= Collected data =
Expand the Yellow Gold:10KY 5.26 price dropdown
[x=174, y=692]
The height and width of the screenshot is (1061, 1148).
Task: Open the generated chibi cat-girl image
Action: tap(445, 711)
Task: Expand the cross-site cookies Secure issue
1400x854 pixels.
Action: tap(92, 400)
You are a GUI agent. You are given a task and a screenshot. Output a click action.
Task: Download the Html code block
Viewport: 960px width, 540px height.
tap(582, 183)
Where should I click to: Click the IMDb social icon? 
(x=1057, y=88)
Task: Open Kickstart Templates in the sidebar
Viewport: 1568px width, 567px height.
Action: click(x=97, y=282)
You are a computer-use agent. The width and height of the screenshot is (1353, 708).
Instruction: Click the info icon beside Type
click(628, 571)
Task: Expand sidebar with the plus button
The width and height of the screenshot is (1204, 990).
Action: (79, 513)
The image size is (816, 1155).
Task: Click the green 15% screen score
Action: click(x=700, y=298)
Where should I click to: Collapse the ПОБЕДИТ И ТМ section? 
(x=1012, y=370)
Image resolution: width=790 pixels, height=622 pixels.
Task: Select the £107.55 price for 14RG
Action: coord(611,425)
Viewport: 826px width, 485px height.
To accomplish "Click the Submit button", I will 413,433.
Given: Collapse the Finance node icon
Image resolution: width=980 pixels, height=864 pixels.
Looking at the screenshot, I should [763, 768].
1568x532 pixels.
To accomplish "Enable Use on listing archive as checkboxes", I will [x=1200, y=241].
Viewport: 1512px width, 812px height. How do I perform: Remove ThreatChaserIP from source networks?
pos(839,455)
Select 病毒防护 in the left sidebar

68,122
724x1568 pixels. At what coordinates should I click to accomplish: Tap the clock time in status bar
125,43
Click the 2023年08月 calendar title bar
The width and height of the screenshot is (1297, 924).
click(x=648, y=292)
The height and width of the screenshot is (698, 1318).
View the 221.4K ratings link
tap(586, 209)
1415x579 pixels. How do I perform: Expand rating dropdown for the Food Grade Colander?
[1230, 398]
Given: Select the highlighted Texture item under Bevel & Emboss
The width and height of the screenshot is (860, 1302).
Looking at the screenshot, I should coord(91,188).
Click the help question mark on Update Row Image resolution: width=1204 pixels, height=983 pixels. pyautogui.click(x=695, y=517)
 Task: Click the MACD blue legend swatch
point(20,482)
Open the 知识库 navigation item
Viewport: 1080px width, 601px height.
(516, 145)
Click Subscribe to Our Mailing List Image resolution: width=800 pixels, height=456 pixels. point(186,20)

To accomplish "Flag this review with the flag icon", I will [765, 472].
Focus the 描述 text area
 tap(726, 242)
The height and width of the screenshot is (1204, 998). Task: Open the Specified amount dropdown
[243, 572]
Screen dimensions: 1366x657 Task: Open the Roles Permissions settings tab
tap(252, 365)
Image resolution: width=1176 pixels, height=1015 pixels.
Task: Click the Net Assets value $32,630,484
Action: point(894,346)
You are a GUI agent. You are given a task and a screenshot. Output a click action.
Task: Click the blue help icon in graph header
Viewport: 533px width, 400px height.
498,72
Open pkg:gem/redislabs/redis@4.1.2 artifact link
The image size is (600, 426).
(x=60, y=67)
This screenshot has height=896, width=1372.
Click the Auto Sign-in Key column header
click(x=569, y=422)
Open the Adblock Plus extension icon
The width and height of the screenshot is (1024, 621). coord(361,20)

= WHAT IS NEEDED =
Would you restate word for word every line from the one holding "1415x579 pixels. How" to the end of the entries, both ends included?

= TASK RESPONSE =
1415x579 pixels. How do I perform: Expand rating dropdown for the Food Grade Colander?
[1230, 398]
Given: Select the highlighted Texture item under Bevel & Emboss
The width and height of the screenshot is (860, 1302).
Looking at the screenshot, I should coord(91,188).
Click the help question mark on Update Row Image resolution: width=1204 pixels, height=983 pixels. pyautogui.click(x=695, y=517)
 Task: Click the MACD blue legend swatch
point(20,482)
Open the 知识库 navigation item
Viewport: 1080px width, 601px height.
(516, 145)
Click Subscribe to Our Mailing List Image resolution: width=800 pixels, height=456 pixels. point(186,20)

To accomplish "Flag this review with the flag icon", I will [765, 472].
Focus the 描述 text area
 tap(726, 242)
The height and width of the screenshot is (1204, 998). Task: Open the Specified amount dropdown
[243, 572]
Screen dimensions: 1366x657 Task: Open the Roles Permissions settings tab
tap(252, 365)
Image resolution: width=1176 pixels, height=1015 pixels.
Task: Click the Net Assets value $32,630,484
Action: point(894,346)
You are a GUI agent. You are given a task and a screenshot. Output a click action.
Task: Click the blue help icon in graph header
Viewport: 533px width, 400px height.
498,72
Open pkg:gem/redislabs/redis@4.1.2 artifact link
The image size is (600, 426).
(x=60, y=67)
This screenshot has height=896, width=1372.
Click the Auto Sign-in Key column header
click(x=569, y=422)
Open the Adblock Plus extension icon
The width and height of the screenshot is (1024, 621). coord(361,20)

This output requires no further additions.